How is Goodwin House Bailey'S Crossroads Staffed?

CMS rates GOODWIN HOUSE BAILEY'S CROSSROADS's staffing level at 5 out of 5 stars, which is much above average compared to other nursing homes. Staff turnover is 20%, compared to the Virginia average of 46%. This relatively stable workforce can support continuity of care.

What Have Inspectors Found at Goodwin House Bailey'S Crossroads?

State health inspectors documented 16 deficiencies at GOODWIN HOUSE BAILEY'S CROSSROADS during 2021 to 2024. These included: 16 with potential for harm.

Who Owns and Operates Goodwin House Bailey'S Crossroads?

GOODWIN HOUSE BAILEY'S CROSSROADS is owned by a non-profit organization. Non-profit facilities reinvest revenue into operations rather than distributing to shareholders. The facility operates independently rather than as part of a larger chain. With 73 certified beds and approximately 67 residents (about 92% occupancy), it is a smaller facility located in FALLS CHURCH, Virginia.

How Does Goodwin House Bailey'S Crossroads Compare to Other Virginia Nursing Homes?

Compared to the 100 nursing homes in Virginia, GOODWIN HOUSE BAILEY'S CROSSROADS's overall rating (5 stars) is above the state average of 3.0, staff turnover (20%) is significantly lower than the state average of 46%, and health inspection rating (4 stars) is above the national benchmark.

What Should Families Ask When Visiting Goodwin House Bailey'S Crossroads?

Based on this facility's data, families visiting should ask: "Can I visit during a mealtime to observe dining assistance and food quality?" "How do you handle medical emergencies, and what is your hospital transfer rate?" "Can I speak with family members of current residents about their experience?"

Is Goodwin House Bailey'S Crossroads Safe?

Based on CMS inspection data, GOODWIN HOUSE BAILEY'S CROSSROADS has a clean safety record: no substantiated abuse findings (meaning no confirmed cases of resident harm), no Immediate Jeopardy citations (the most serious violation level indicating risk of serious injury or death), and is not on the Special Focus Facility watch list (a federal program monitoring the lowest-performing 1% of nursing homes). The facility has a 5-star overall rating and ranks #1 of 100 nursing homes in Virginia. While no facility is perfect, families should still ask about staff-to-resident ratios and recent inspection results during their visit.

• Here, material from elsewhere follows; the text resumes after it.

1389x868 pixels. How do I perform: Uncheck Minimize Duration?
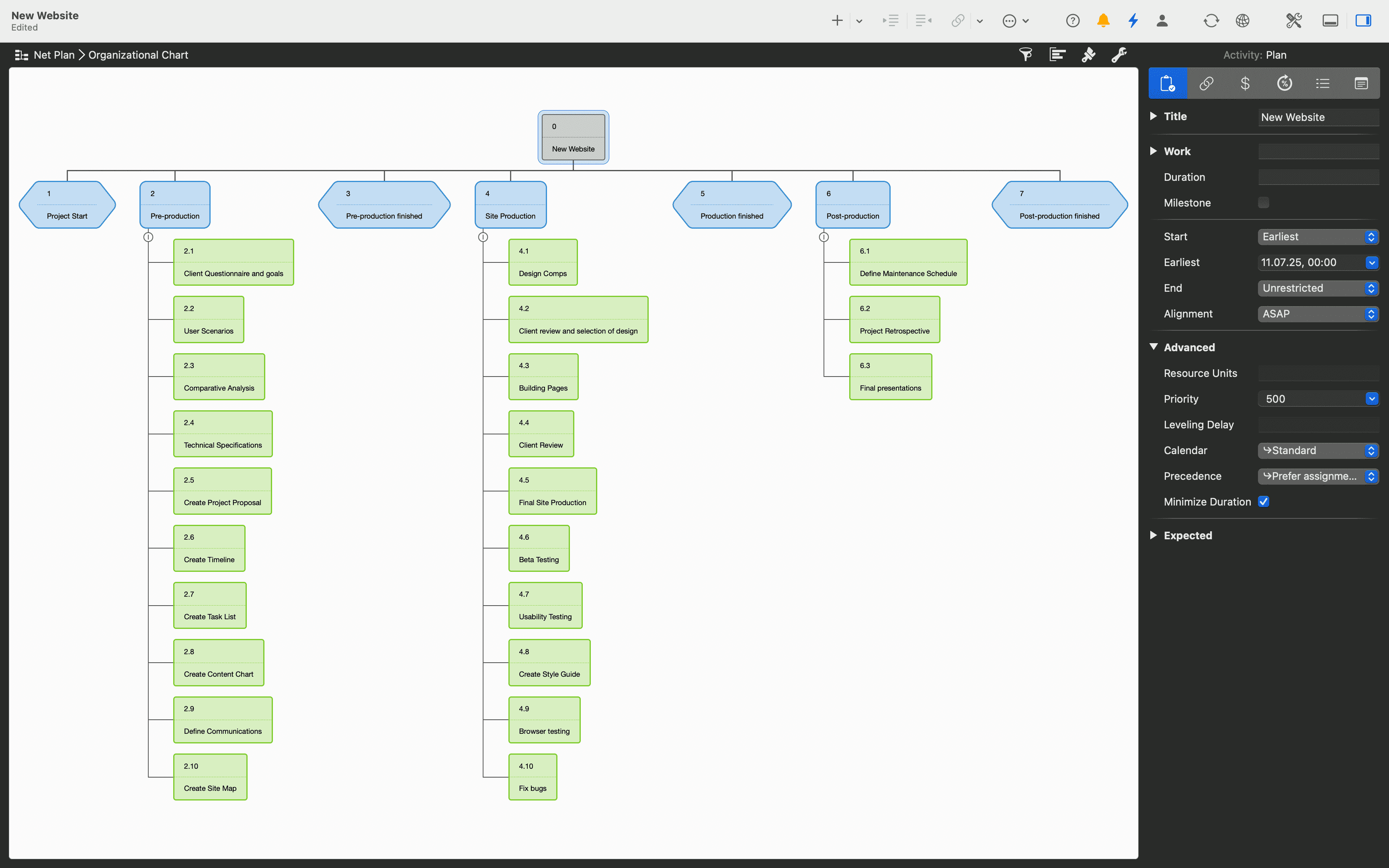tap(1264, 501)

Do Nurses at Goodwin House Bailey'S Crossroads Stick Around?

Staff at GOODWIN HOUSE BAILEY'S CROSSROADS tend to stick around. With a turnover rate of 20%, the facility is 25 percentage points below the Virginia average of 46%. Low turnover is a positive sign. It means caregivers have time to learn each resident's needs, medications, and personal preferences. Consistent staff also notice subtle changes in a resident's condition more quickly. Registered Nurse turnover is also low at 26%, meaning experienced RNs are available to handle complex medical needs.

Was Goodwin House Bailey'S Crossroads Ever Fined?

GOODWIN HOUSE BAILEY'S CROSSROADS has no federal fines on record. CMS issues fines when nursing homes fail to meet care standards or don't correct problems found during inspections. The absence of fines suggests the facility has either maintained compliance or corrected any issues before penalties were assessed. This is a positive indicator, though families should still review recent inspection reports for the full picture.

Is Goodwin House Bailey'S Crossroads on Any Federal Watch List?

GOODWIN HOUSE BAILEY'S CROSSROADS is not on any federal watch list. The most significant is the Special Focus Facility (SFF) program, which identifies the bottom 1% of nursing homes nationally based on persistent, serious quality problems. Not being on this list means the facility has avoided the pattern of deficiencies that triggers enhanced federal oversight. This is a positive indicator, though families should still review the facility's inspection history directly.